━━ Raw records ━━

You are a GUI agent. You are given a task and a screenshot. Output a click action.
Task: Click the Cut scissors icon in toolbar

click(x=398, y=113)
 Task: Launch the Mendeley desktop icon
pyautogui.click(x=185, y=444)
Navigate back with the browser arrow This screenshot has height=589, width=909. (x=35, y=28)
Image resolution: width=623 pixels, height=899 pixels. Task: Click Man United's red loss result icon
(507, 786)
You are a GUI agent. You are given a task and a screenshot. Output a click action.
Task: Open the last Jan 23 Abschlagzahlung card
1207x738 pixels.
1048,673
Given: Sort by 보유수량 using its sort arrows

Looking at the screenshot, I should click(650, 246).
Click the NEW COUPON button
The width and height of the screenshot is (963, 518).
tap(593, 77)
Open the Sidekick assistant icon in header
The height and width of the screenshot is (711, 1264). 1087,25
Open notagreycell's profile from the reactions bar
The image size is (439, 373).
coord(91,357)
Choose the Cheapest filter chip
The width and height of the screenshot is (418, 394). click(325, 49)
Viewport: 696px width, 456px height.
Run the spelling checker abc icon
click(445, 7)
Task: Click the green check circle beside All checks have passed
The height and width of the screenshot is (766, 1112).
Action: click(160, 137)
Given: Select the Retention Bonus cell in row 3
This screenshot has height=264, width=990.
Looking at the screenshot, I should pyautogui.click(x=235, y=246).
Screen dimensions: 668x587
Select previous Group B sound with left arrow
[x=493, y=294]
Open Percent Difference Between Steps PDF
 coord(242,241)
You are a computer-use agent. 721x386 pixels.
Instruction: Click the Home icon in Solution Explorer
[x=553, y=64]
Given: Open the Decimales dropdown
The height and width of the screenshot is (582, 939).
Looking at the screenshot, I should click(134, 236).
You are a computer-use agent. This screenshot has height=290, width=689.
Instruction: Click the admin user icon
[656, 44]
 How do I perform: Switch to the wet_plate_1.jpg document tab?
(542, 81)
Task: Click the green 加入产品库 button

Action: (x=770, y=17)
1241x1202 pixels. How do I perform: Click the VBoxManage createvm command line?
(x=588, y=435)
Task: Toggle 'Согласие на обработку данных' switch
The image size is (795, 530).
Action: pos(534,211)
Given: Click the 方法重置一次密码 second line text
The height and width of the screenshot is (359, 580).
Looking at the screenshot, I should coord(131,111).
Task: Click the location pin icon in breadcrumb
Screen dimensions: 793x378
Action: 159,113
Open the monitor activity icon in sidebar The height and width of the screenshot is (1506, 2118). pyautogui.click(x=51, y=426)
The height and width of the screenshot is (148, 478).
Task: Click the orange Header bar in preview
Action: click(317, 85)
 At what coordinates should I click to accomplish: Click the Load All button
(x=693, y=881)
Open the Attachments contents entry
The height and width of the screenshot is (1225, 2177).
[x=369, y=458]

━━━

**Stated problem:** Reproduce the listing above, switching every "icon" to "symbol" and keeping all else the same.

**Task output:**
You are a GUI agent. You are given a task and a screenshot. Output a click action.
Task: Click the Cut scissors symbol in toolbar

click(x=398, y=113)
 Task: Launch the Mendeley desktop symbol
pyautogui.click(x=185, y=444)
Navigate back with the browser arrow This screenshot has height=589, width=909. (x=35, y=28)
Image resolution: width=623 pixels, height=899 pixels. Task: Click Man United's red loss result symbol
(507, 786)
You are a GUI agent. You are given a task and a screenshot. Output a click action.
Task: Open the last Jan 23 Abschlagzahlung card
1207x738 pixels.
1048,673
Given: Sort by 보유수량 using its sort arrows

Looking at the screenshot, I should click(650, 246).
Click the NEW COUPON button
The width and height of the screenshot is (963, 518).
tap(593, 77)
Open the Sidekick assistant symbol in header
The height and width of the screenshot is (711, 1264). 1087,25
Open notagreycell's profile from the reactions bar
The image size is (439, 373).
coord(91,357)
Choose the Cheapest filter chip
The width and height of the screenshot is (418, 394). click(325, 49)
Viewport: 696px width, 456px height.
Run the spelling checker abc symbol
click(445, 7)
Task: Click the green check circle beside All checks have passed
The height and width of the screenshot is (766, 1112).
Action: click(160, 137)
Given: Select the Retention Bonus cell in row 3
This screenshot has height=264, width=990.
Looking at the screenshot, I should pyautogui.click(x=235, y=246).
Screen dimensions: 668x587
Select previous Group B sound with left arrow
[x=493, y=294]
Open Percent Difference Between Steps PDF
 coord(242,241)
You are a computer-use agent. 721x386 pixels.
Instruction: Click the Home symbol in Solution Explorer
[x=553, y=64]
Given: Open the Decimales dropdown
The height and width of the screenshot is (582, 939).
Looking at the screenshot, I should click(134, 236).
You are a computer-use agent. This screenshot has height=290, width=689.
Instruction: Click the admin user symbol
[656, 44]
 How do I perform: Switch to the wet_plate_1.jpg document tab?
(542, 81)
Task: Click the green 加入产品库 button

Action: (x=770, y=17)
1241x1202 pixels. How do I perform: Click the VBoxManage createvm command line?
(x=588, y=435)
Task: Toggle 'Согласие на обработку данных' switch
The image size is (795, 530).
Action: pos(534,211)
Given: Click the 方法重置一次密码 second line text
The height and width of the screenshot is (359, 580).
Looking at the screenshot, I should coord(131,111).
Task: Click the location pin symbol in breadcrumb
Screen dimensions: 793x378
Action: 159,113
Open the monitor activity symbol in sidebar The height and width of the screenshot is (1506, 2118). pyautogui.click(x=51, y=426)
The height and width of the screenshot is (148, 478).
Task: Click the orange Header bar in preview
Action: click(317, 85)
 At what coordinates should I click to accomplish: Click the Load All button
(x=693, y=881)
Open the Attachments contents entry
The height and width of the screenshot is (1225, 2177).
[x=369, y=458]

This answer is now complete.